Jazz Transatlantic, Volume II
Jazz Derivatives and Developments in Twentieth-Century Africa
A CHOICE 2018 Outstanding Academic Title
In Jazz Transatlantic, Volume II, renowned scholar Gerhard Kubik extends and expands the epic exploration he began in Jazz Transatlantic, Volume I. This second volume amplifies how musicians influenced by swing, bebop, and post-bop in Africa from the end of World War II into the 1970s were interacting with each other and re-creating jazz. Much like the first volume, Kubik examines musicians who adopted a wide variety of jazz genres, from the jive and swing of the 1940s to modern jazz. Drawing on personal encounters with the artists, as well as his extensive field diaries and engagement with colleagues, Kubik looks at the individual histories of musicians and composers within jazz in Africa. He pays tribute to their lives and work in a wider social context.
The influences of European music are also included in both volumes as it is the constant mixing of sources and traditions that Kubik seeks to describe. Each of these groundbreaking volumes explores the international cultural exchange that shaped and continues to shape jazz. Together, these volumes culminate an integral recasting of international jazz history.
He has insights into the importance of musicians barely known on this side of the Atlantic, among them Winston Mankunku Ngozi, Donald Kachamba, and Duke Makasi. These valuable volumes will endure.
These books will be must-haves for institutional libraries and are worth considering for advanced music programs.
The culmination of over 60 years of field research and immense learning, Jazz Transatlantic is a remarkable contribution to the academic literature and a milestone achievement for Gerhard Kubik. To a degree never before achieved, it distills what can be known of the African cultural and musical contribution to jazz.
Gerhard Kubik is one of a few ethnomusicologists specializing in Africa who have a familiarity with jazz. . . . [Jazz historians] should also use Kubik’s findings to write new chapters about Africa’s musical past and present in their histories.
These two volumes are thought-changers.
Kubik has done the field a great service by providing this synthetic account of his own work. Although contemporary work in the field has justifiably critiqued the legacy of Herskovits and comparative musicology, Kubik has shown us the power of sustained fieldwork to generate audiovisual materials that will likely outlive the weaknesses of the conceptual academic frameworks that shaped their collection.

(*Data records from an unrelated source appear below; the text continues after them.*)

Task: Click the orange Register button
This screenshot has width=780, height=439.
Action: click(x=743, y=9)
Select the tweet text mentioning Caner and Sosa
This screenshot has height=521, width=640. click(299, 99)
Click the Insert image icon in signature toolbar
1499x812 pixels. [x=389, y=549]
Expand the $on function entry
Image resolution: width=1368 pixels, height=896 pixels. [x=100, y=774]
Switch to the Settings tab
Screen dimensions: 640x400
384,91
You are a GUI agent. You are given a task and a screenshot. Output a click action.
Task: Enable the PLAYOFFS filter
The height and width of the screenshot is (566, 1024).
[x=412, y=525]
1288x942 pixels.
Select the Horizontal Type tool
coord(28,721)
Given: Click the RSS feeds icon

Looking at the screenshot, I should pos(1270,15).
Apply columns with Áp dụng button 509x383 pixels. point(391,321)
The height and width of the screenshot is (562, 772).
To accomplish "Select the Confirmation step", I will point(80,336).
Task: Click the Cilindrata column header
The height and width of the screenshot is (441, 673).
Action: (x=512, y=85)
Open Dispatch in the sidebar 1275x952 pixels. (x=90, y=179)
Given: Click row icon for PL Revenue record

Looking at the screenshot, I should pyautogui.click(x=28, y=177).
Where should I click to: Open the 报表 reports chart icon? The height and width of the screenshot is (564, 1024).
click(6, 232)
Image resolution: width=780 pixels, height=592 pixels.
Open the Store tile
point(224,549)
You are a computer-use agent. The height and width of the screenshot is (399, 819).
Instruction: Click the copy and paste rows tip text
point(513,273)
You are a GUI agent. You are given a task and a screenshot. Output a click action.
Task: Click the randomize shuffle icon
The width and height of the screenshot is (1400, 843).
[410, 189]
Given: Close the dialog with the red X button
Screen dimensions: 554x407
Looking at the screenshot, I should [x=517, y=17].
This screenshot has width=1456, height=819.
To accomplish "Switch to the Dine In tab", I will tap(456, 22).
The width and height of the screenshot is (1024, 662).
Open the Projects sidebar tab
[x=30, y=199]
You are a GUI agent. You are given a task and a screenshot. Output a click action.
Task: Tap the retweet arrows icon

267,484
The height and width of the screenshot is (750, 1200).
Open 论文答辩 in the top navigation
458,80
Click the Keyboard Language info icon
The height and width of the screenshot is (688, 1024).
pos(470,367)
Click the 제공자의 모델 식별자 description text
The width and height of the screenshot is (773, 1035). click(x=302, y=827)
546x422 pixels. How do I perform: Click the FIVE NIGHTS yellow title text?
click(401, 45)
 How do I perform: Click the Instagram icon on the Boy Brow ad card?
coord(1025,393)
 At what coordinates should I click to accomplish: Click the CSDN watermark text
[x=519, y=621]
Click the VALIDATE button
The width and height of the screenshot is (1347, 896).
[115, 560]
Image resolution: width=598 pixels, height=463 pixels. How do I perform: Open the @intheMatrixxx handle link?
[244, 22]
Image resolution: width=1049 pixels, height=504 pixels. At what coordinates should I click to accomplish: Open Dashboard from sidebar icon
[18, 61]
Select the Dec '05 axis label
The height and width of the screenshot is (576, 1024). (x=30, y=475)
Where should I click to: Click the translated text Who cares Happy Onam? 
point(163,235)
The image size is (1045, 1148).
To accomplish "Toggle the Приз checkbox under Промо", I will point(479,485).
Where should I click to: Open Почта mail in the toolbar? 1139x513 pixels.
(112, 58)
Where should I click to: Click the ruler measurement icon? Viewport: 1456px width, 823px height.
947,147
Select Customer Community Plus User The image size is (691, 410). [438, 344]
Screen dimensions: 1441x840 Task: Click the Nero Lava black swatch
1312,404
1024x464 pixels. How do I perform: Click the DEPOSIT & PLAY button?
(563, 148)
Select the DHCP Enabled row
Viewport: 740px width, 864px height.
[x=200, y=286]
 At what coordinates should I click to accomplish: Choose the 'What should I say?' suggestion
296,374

With Jazz Transatlantic, Gerhard Kubik has demonstrated, once again, that he is a seasoned researcher, scholar, and educator. Kubik leaves no stone unturned. Jazz Transatlantic synthesizes known knowledge about the genesis and dissemination of the word jazz and its practice as seen in the light of a new intellectual prism on both sides of the Atlantic. He avoids fashionable jargon and uses simple language accessible to readers of all levels. The author has cast the jazz topic in a mixture of related stories, such as the rise of samba in Brazil and the development of Congolese popular music, in order to create a broader picture of jazz. Jazz Transatlantic is divided into two volumes. Each volume does not contain mere reporting of ethnographic data and reviews of the existing literature on jazz, but an excursion into learning experience about more than music. It is contextualized in a broader cultural frame of reference and interpreted in light of theory and methodology from the fields of history, anthropology, linguistics, psychology, and ethnomusicology. In short, Jazz Transatlantic is quintessential research, par excellence, with which to unveil the significance, and to decipher the meaning, of any cultural expression.
Gerhard Kubik is one of the best-known scholars in the field of ethnomusicology and author of numerous books over a lengthy career. A cultural anthropologist, ethnomusicologist, and psychoanalyst, Kubik researches music, dance, and oral traditions in Africa and the Americas. He is author of Africa and the Blues and Jazz Transatlantic, Volume I: The African Undercurrent in Twentieth-Century Jazz Culture, both published by University Press of Mississippi.